Shirine Dajjani : « Swiss Humanity Initiative » a lancé cet appel en collaboration avec « Palestine Solidarity Switzerland », la « Jüdische Stimme für Demokratie und Gerechtigkeit in Israel/Palästina » (Voix juive pour la démocratie et la justice en Israël/Palestine) et Amnesty International. Plus d’une centaine de personnalités issues de la politique, de la diplomatie et de la sphère académiqueont signé la lettre, parmi lesquelles les anciennes conseillères fédérales Ruth Dreifuss et Micheline Calmy-Rey. Notre revendication : le Conseil fédéral doit agir maintenant. Le temps des déclarations tièdes est révolu. En tant que membre de la communauté internationale et dépositaire des Conventions de Genève, la Suisse a le devoir d’agir maintenant. Il faut exercer une pression forte sur le gouvernement israélien. Il est inconcevable qu’il ait pu aller aussi loin sans être arrêté.

« direct » : La Voix juive pour la démocratie et la justice et Palestine Solidarity ont rédigé cette lettre conjointement. Si l’on en croit les nombreux reportages des médias, une telle coopération est difficilement concevable.

Shirine Dajjani : Les communautés juive, palestinienne et suisse sont hétérogènes. Il existe de nombreuses opinions différentes. De nombreux-ses Juif-ves et Israélien-nes partagent mon point de vue et nous travaillons ensemble à la réalisation d’un même projet. L’année dernière, après l’attaque au couteau contre un homme juif orthodoxe à Zurich, nous avons par exemple organisé ensemble un rassemblement de solidarité. J’y ai également prononcé un discours, car il est important pour moi d’élever ma voix contre l’antisémitisme. La « Neue Zürcher Zeitung » nous a alors qualifié-es de « faux amis ».

« direct » : Des Juif-ves participent également aux manifestations contre les attaques israéliennes sur Gaza.

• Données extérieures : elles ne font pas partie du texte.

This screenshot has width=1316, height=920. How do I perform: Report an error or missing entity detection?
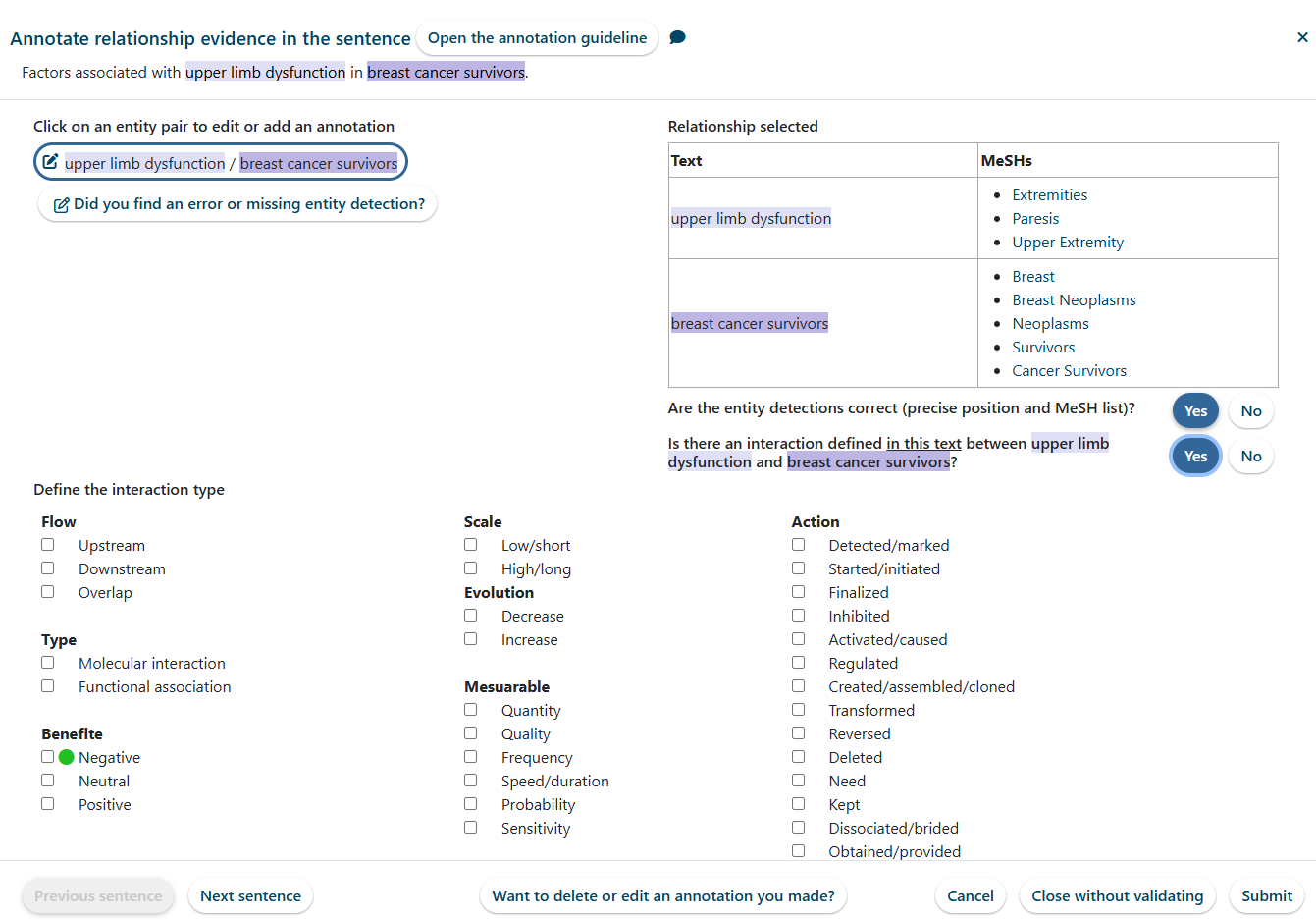tap(237, 204)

Shirine Dajjani : J’ai participé à de nombreuses manifestations au cours des dix-huit derniers mois. Et il y avait toujours des Juif-ves parmi les manifestants. Même si les médias donnent souvent une image différente, l’antisémitisme n’a pas sa place dans ces manifestations. Sinon, mes ami-es juif-ves n’y participeraient pas.